Alice grinned at Rose, the expression grotesquely juxtaposed against the blood-streaked death veil hovering over her face. Rose swallowed the bile rising in her throat and managed a smile in return.

“You should give Rose your card, Alice. Alice just opened a florist shop down the street from here,” Melissa explained.

“Really? I’ll be sure to give you a call,” Rose said, tamping down her growing distress.

“Great!” Alice pulled a card out of her clutch purse and handed it to Rose. “We’re brand-new, but we have terrific suppliers, and I think you’ll be very pleased with our work.”

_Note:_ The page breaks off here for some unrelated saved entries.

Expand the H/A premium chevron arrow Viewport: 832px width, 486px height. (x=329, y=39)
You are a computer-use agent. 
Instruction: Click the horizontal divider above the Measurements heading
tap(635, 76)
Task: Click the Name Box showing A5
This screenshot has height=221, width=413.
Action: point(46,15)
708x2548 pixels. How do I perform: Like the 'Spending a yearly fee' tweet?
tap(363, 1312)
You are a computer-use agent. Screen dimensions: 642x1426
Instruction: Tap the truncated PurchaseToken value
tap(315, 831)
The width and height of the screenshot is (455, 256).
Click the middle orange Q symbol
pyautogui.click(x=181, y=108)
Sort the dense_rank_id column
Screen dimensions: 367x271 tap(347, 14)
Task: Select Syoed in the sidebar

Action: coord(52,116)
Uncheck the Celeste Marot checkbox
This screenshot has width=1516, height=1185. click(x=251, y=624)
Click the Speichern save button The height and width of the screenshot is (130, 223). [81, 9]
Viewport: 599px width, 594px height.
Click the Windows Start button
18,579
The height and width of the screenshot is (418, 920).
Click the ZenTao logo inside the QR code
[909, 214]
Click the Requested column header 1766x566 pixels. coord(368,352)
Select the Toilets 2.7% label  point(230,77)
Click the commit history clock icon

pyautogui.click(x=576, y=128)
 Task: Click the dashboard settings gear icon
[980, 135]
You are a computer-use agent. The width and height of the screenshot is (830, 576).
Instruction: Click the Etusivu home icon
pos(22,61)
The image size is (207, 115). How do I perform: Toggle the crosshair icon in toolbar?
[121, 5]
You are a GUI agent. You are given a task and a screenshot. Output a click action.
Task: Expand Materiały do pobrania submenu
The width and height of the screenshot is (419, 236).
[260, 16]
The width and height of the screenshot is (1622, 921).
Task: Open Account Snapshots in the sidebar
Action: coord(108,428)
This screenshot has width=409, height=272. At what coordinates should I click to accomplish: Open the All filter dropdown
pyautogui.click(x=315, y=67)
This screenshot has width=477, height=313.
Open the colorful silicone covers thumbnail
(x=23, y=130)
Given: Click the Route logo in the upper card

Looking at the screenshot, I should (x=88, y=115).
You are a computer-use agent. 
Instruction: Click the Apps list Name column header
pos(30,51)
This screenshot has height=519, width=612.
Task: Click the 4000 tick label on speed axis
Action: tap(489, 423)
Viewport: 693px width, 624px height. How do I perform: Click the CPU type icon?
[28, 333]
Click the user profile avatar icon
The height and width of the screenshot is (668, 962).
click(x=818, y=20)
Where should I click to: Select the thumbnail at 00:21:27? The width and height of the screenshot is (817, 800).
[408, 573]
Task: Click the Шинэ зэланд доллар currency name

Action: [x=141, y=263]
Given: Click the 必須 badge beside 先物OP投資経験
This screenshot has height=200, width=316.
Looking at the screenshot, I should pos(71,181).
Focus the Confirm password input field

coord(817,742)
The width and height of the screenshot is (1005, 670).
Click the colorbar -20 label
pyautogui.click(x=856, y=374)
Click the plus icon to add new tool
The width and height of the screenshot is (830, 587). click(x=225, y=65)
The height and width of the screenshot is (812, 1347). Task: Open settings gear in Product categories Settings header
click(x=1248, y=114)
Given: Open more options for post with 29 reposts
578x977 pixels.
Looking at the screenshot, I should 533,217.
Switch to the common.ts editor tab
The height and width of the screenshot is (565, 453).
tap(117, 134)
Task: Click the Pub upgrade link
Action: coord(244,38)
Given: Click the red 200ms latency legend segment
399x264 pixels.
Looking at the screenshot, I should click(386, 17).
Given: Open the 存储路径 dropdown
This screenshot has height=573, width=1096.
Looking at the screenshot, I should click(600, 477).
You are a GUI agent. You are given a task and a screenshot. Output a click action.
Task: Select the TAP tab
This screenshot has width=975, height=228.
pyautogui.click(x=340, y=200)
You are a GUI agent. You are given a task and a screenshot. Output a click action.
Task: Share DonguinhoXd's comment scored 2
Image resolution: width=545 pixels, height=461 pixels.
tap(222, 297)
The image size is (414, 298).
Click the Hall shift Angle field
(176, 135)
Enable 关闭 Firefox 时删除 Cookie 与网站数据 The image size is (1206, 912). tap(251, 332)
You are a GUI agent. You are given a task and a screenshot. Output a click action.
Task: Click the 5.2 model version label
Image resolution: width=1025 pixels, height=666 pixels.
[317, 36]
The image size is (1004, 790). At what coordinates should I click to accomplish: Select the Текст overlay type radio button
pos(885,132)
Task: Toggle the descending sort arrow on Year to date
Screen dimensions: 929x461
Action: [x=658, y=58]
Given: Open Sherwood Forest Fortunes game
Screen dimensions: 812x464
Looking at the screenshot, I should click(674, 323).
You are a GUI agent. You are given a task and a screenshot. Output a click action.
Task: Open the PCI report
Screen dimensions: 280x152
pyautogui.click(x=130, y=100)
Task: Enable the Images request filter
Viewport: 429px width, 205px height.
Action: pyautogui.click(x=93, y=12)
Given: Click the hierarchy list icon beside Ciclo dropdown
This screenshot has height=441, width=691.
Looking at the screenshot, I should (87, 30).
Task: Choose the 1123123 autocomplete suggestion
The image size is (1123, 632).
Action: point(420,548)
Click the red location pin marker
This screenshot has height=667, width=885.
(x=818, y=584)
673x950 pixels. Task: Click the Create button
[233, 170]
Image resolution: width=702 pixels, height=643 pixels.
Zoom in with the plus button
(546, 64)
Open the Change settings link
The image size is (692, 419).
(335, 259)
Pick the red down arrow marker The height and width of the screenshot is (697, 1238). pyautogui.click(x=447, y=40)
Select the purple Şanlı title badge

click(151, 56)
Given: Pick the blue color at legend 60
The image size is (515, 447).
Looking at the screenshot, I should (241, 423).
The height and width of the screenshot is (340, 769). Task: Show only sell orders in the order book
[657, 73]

Rose tucked the card into her purse and took a deep breath, wondering what to say next. A lot of people claimed interest in the paranormal, but even if Alice wasn’t a stone-cold skeptic, would she really believe that Rose could foresee her death? What person would want to hear something like that, much less put any stock in it?

True-love veils had been easier to talk about. Everybody wanted to believe in happily-ever-after.

“Listen, I hate to boogie and run, but the shop opens tomorrow bright and early.” Alice slid her chair back and took a last swallow of beer on the table in front of her. She turned to Rose. “It was nice meeting you. Give me a call and we can discuss what I can do for your business.”

Now, Rose thought. Tell her now. Just blurt it out.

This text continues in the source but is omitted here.